Ele disse apontando para as garrafas de barro nas mesas. Fez questão de segurar um comprimido diferente em cada mão.
— Quero que vocês os entreguem à população, começando pelos casos mais graves e pelos policiais de cama.
Os subordinados olharam atentos para os frascos. Neste momento, se tratava dos tesouros mais preciosos que tinham, cujos quais o lorde em pessoa teve que se desdobrar para conseguir.
— Ah, — Ele completou — e não se esqueçam, a existência desses remédios é um segredo. Se alguém de fora perguntar, digam que foram doações do Grão-Duque.
— Sim, meu lorde!
Em seguida, Pedro deu outras orientações e os dispensou. O objetivo deles era entregar os remédios à população em um único dia. Algo que, apesar de exaustivo, não seria muito difícil com um efetivo desse tamanho.
Depois, o jovem lorde se virou para os quatro recrutas do departamento criminal.
— Quanto à vocês, me sigam.
— Onde nós vamos, senhor? — perguntou Maltês.
Pedro sorriu.
— Hoje eu vou ensinar técnicas de interrogatório pra vocês.
Eles ficaram curiosos.
Assim, os cinco foram até um quarto no primeiro andar da mansão e então desceram as escadas, até um corredorzinho escuro e empoeirado. Lá, encontraram uma coisa bizarra.
— “Jail”… O que isso significa, senhor? — perguntou Poodle, lendo o cartaz pendurado sobre a parede. Tinha uma figura desenhada nele.
— É só um trocadilho, esqueçam isso… — Ele respondeu, encarando com vergonha o desenho. Tratava-se de um sol quadrado, visto por trás de umas grades.
Eles então seguiram até a única porta do recinto. Lá dentro, Pedro manteve os sobreviventes inimigos.
Depois de serem praticamente chacinados pelos soldados remulus, Pedro os enfileirou e julgou na mesma hora.
Um por um, aqueles homens tiveram os corações arrancados pelas mãos do próprio lorde. Só dois deles haviam mantido o órgão no próprio peito com sucesso. Ou quase isso…
— Hm! Hum… Hm! — Com as bocas amordaçadas, eles tinham muita dificuldade em expressar súplicas ou xingamentos.
— Por que tem tanto sangue no chão? — perguntou um dos recrutas.
— Eu os capei…
— Como??
Pedro se manteve apático.
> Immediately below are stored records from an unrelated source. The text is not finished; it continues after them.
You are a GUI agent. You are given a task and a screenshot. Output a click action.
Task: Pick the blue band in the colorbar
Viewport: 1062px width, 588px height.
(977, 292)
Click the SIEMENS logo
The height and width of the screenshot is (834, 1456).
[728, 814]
Mas explicou.
— Fiquei sabendo que esses caras causaram muitos problemas por aí, alguns deles envolvendo a castidade das mulheres da vila. — Seu olhar passou a expressar raiva naquele momento.
Ele então pisou no pé de um deles e continuou, enquanto a mordaça abafava o grito do gaudério:
— Além disso, também fiquei sabendo que os safados ousaram zombar da minha namorada. Hump!
Foram os remulus que o informaram disso. Também foram eles que exigiram a castração, alegando ser um costume sagrado ou algo do tipo. Pedro concordou na hora, sem hesitar.
— Enfim, vamos descobrir algumas coisas agora — Ele disse, tirando a mordaça do gaudério cujo pé ele acabou de esmagar.
— T-tira nóis daqui! Nóis não sabe de nada, juro! — gritou o homem, agora sem a pele de lobo. Ele tinha lágrimas nos olhos e um pouco de sangue na boca.
Pah! Pedro o socou.
— Silêncio!
Com medo, o homem se aquietou para que o jovem de cabelos compridos continuasse.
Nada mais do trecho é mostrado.